Entre las décadas del cincuenta y el setenta, este simpático animal devenido en jarra vínica se hizo muy popular y comenzó a utilizarse de manera masiva en negocios y en la mesa familiar, donde fue un hit. Sí, furor total.
La pregunta que surge es por qué se utilizó la forma de un pingüino. Algunas fuentes aseguran que fue por la forma parecida a la de una botella o jarra y porque era ameno que el vino fuese vertido a través del pico. Otros testimonios, en cambio, aseguran que hubo fallidos intentos de imponer patos, elefantes y hasta cupidos, pero no tuvieron éxito.
En relación a su capacidad, el pingüino para vino original almacenaba un litro. En nuestros días se pueden conseguir de un cuarto, medio y tres cuartos de litro, además del volumen original.
De su decaída a su reivindicación
En 1984, se sancionó en Argentina la Ley de fraccionamiento de vinos en origen, que estableció que el vino debía ser fraccionado en la zona de producción. Con esta legislación, el pingüino entró su etapa de desuso. La industria empezó a volcarse a la botella de 750 ml, el etiquetado y el packaging diferenciador.

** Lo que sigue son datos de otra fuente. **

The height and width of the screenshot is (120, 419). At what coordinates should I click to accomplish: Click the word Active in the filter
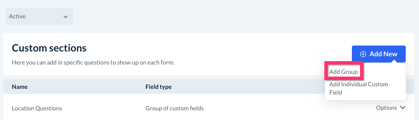point(17,16)
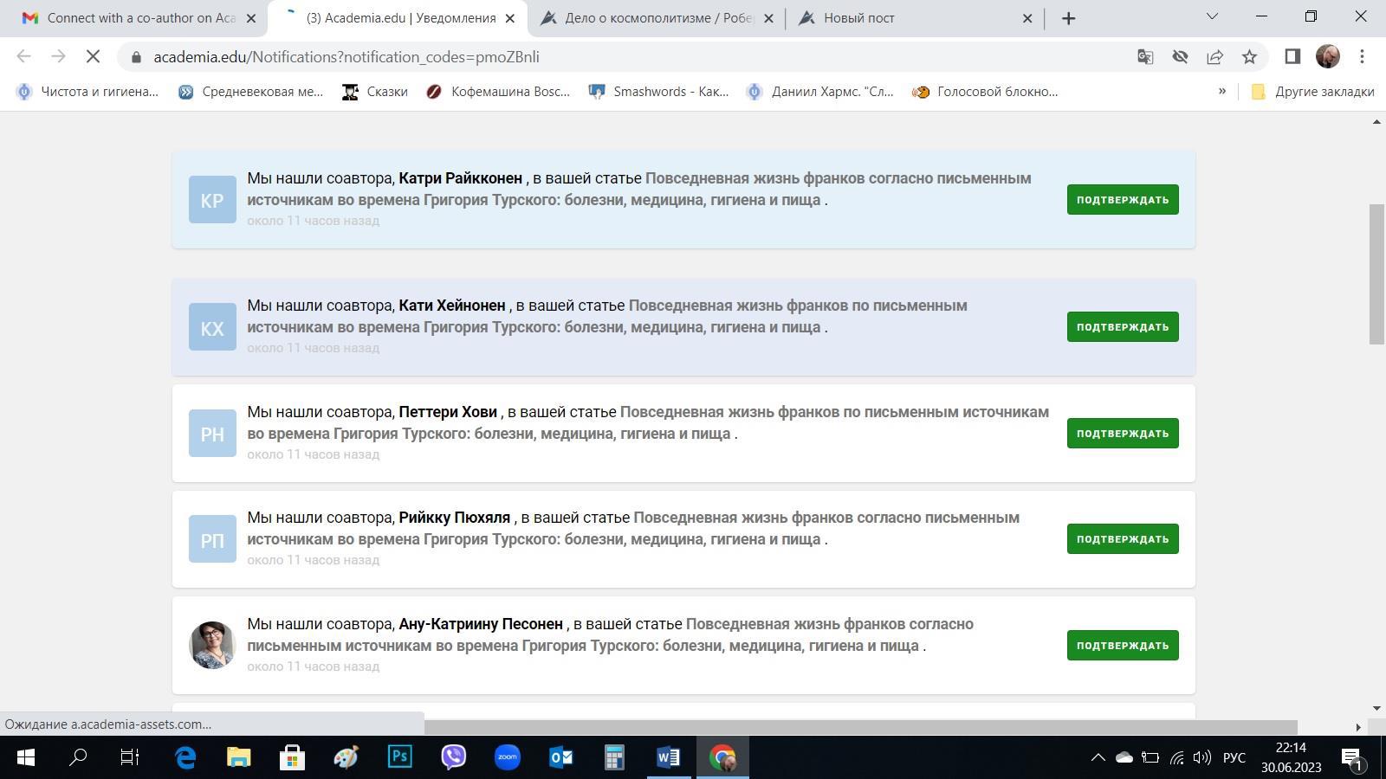Open the tab search dropdown arrow
This screenshot has height=779, width=1386.
click(x=1212, y=17)
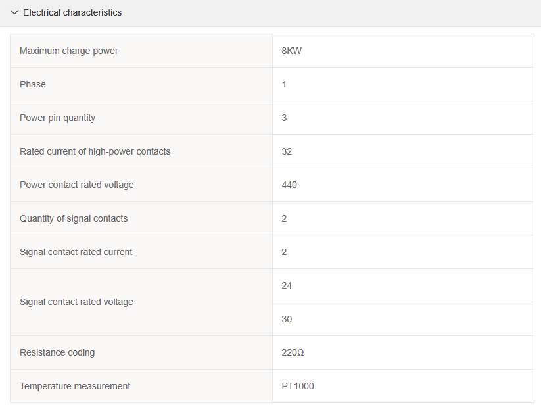Select the 440 voltage value
Viewport: 541px width, 407px height.
pyautogui.click(x=289, y=185)
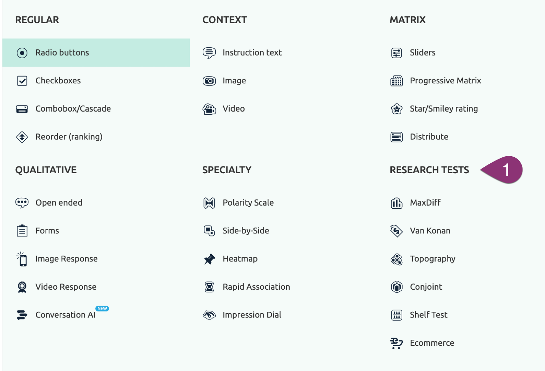Pick the Ecommerce cart icon
This screenshot has height=371, width=545.
tap(396, 343)
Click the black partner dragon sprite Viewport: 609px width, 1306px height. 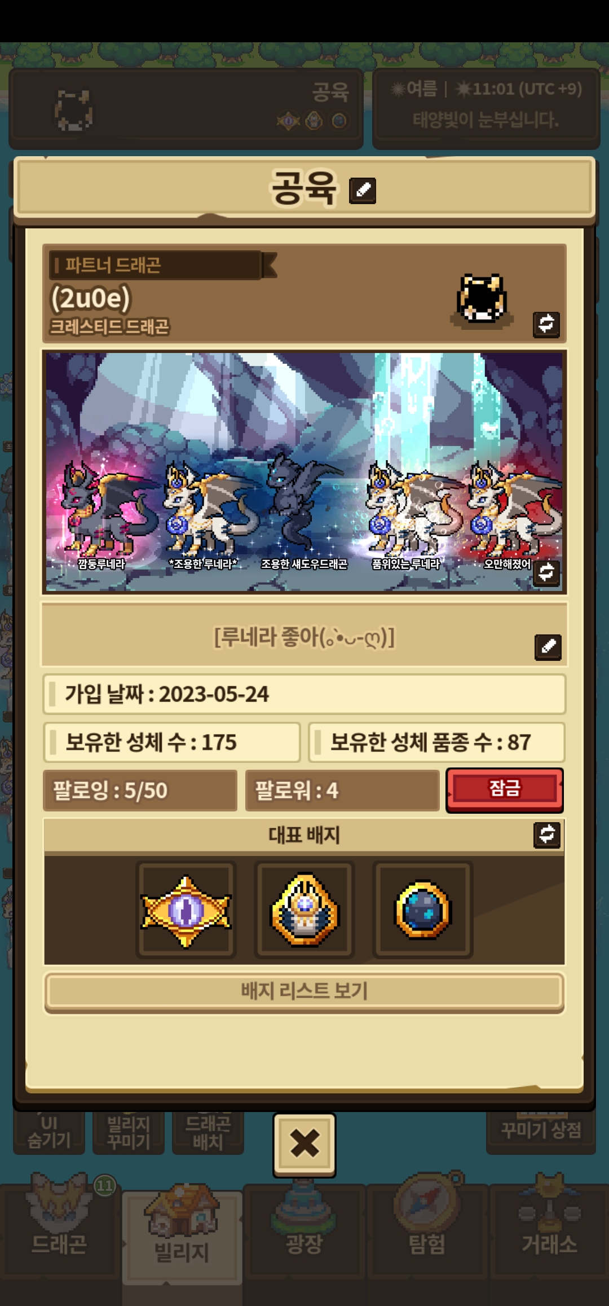(x=481, y=299)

En los años noventa, en paralelo, se dio la reconversión de los viñedos, en pos de obtener vinos de gran calidad, que tuvieron que apoyarse en bellas presentaciones de los productos para lograr puesta en valor. Por ello, parte de la industria se sumó al concepto de “elitización” del consumidor del vino, considerado un sibarita.
Ya con el cambio de siglo, aparecen los vinos elegantes, sofisticados, refinados, nacidos en bodegas con diseños arquitectónicos modernos y vanguardistas. Además, comenzó el auge del enoturismo, la utilización de copas de cristal y proliferaron los restaurantes con propuestas gastronómicas de alto vuelo. En definitiva, surge la moda hedonista, con ciertos tintes elitistas en relación al consumo del vino.
Sin embargo, a tono con el lema de “regresar a lo simple”, en el último decenio se trajo de nuevo a escena al viejo y ponderado pingüino y hoy no solo lo vemos en las mesas familiares, sino, también, en bares. Lógicamente, el vino que hoy llega en esta jarra es de una calidad muy superior a la de los años setenta y es frecuente que se lo llene con vinos que vienen en bag in box o damajuanas de calidad más que aceptable.
La buena nueva es que el pingüino está de regreso y ha sido reivindicado. Porque detrás de este recipiente está nuestra historia. No solo la de nuestro país, sino, también, aquellas vinculadas a anécdotas familiares y amigueras, entre asados, cumpleaños, encuentros sociales que formaron parte de la cotidianeidad de muchos argentinos.